Rok po powodzi bulwary ciągle w fatalnym stanie
Krakowianie spacerujący bulwarami wiślanymi narzekają, że choć od powodzi minął prawie rok, miasto do teraz nie uporało się z naprawą wszystkich zniszczeń. W wielu miejscach trawniki są łyse i błotniste, a nawet rozjeżdżone kołami samochodów.
06.04.2011 | aktual.: 06.04.2011 14:11
- Fatalnie jest także na Dębnikach - dzwoni do nas Tomasz Budzyński, mieszkaniec Ruczaju. - Brzegi naprzeciwko bulwaru Rodła nadal straszą wyrwami, odsłoniętymi kamieniami.
Jacek Bartlewicz, rzecznik Zarządu Infrastruktury Komunalnej twierdzi, że niektóre działki nad Wisłą nie należą do miasta, więc przywrócenie porządku należy do właścicieli. Zapewnia, że na bulwarach główne prace rekultywacyjne po powodzi zakończyły się w roku ubiegłym. Tam, gdzie te działania nie wystarczyły, praca jest ponawiana. Tak dzieje się między mostem Retmańskim a mostem Piłsudskiego.

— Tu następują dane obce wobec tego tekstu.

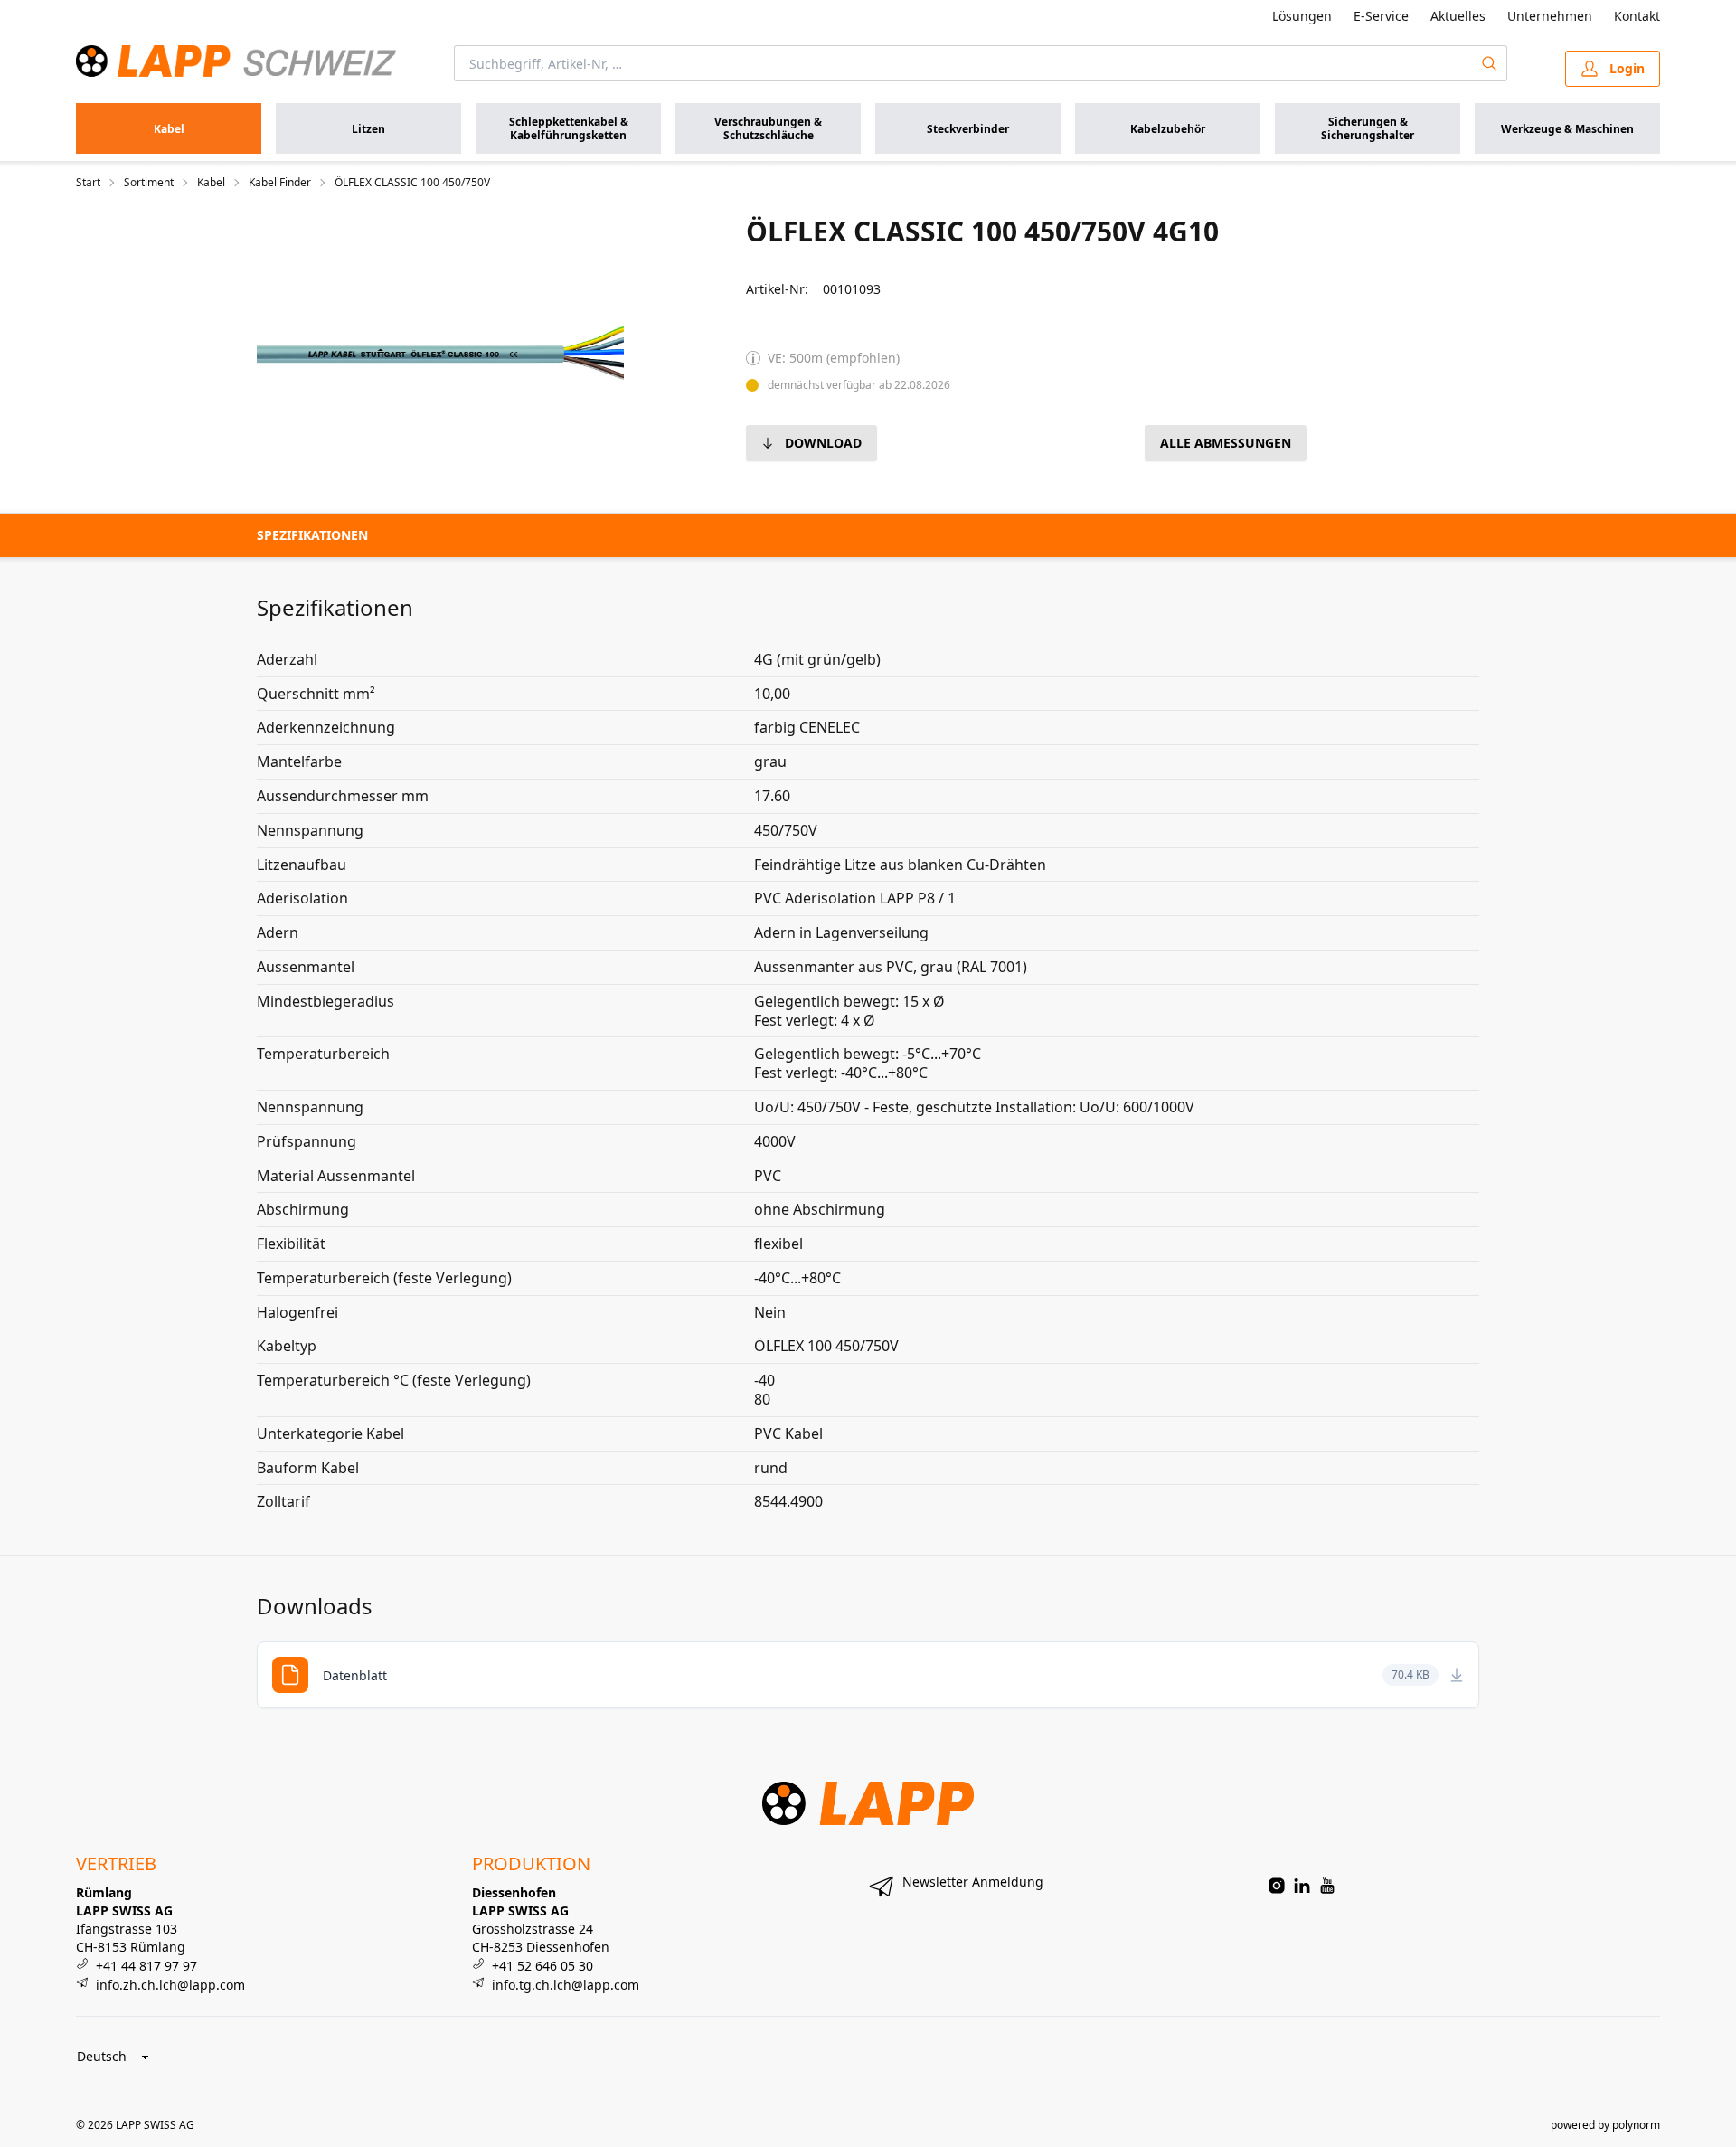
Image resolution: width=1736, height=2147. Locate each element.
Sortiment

- Teren został już wyrównany i trzeba cierpliwie czekać, aż urośnie trawa. Rzecznik ZIKiT obiecuje też mieszkańcom Podgórza małą architekturę na bulwarze Podolskim. - Chcielibyśmy jeszcze w tym roku postawić tu kosze na śmieci i ławki - mówi. - Do tej pory ta strona Wisły miała takich udogodnień mało.
Zły stan bulwarów rzecznik wiąże też z trwającymi budowami. - Tak dzieje się na przykład na bulwarze Wołyńskim, gdzie powstaje lądowisko dla balonowej platformy widokowej - mówi Bartlewicz. Prace budowlane prowadzi także Zarząd Infrastruktury Sportowej.

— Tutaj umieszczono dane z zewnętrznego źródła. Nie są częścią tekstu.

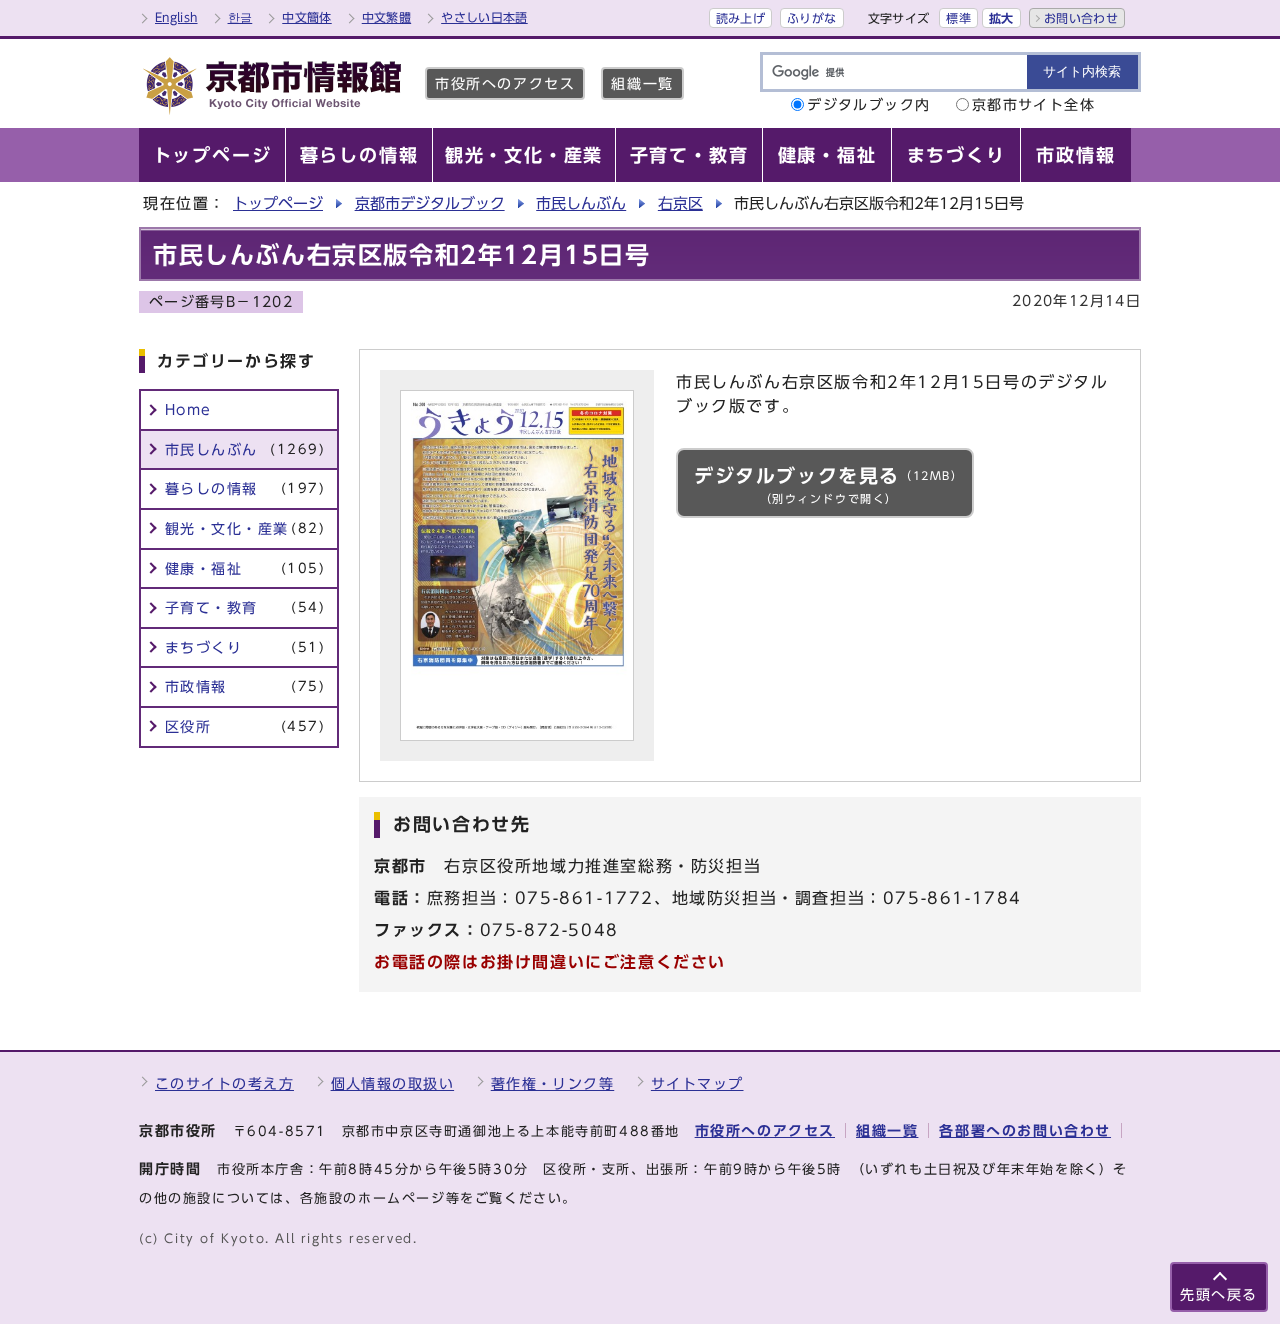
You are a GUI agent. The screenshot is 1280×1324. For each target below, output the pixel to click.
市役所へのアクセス (505, 83)
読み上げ (740, 18)
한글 (240, 17)
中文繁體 (386, 17)
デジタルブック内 (869, 104)
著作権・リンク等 (553, 1083)
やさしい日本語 (484, 17)
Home (188, 409)
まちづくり (245, 647)
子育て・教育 (245, 607)
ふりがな (811, 18)
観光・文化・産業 (245, 528)
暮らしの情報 (245, 488)
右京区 (680, 203)
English (176, 17)
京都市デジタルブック (430, 203)
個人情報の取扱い (393, 1083)
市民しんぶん (581, 203)
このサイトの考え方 (224, 1083)
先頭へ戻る (1219, 1294)
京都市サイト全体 (1034, 104)
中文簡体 (306, 17)
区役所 (245, 726)
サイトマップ (697, 1083)
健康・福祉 (245, 568)
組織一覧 (642, 83)
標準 (958, 18)
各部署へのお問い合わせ (1025, 1130)
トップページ (278, 203)
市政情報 (245, 686)
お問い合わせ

- Nie są to wielkie przedsięwzięcia, ale związane na przykład z drążeniem dziur w ziemi - mówi Jerzy Sasorski, rzecznik ZIS. - W tej chwili w okolicach ulicy Rollego wstawiamy sześć pali cumowniczych. Przy ulicy Podgórskiej montujemy dwa takie pale. Mogą one być dzierżawione przez właścicieli barek i innych jednostek pływających - wyjaśnia rzecznik.
ZIS przygotowuje także pomosty przy przystankach tramwaju wodnego. Powstają one w ośmiu miejscach wzdłuż brzegów.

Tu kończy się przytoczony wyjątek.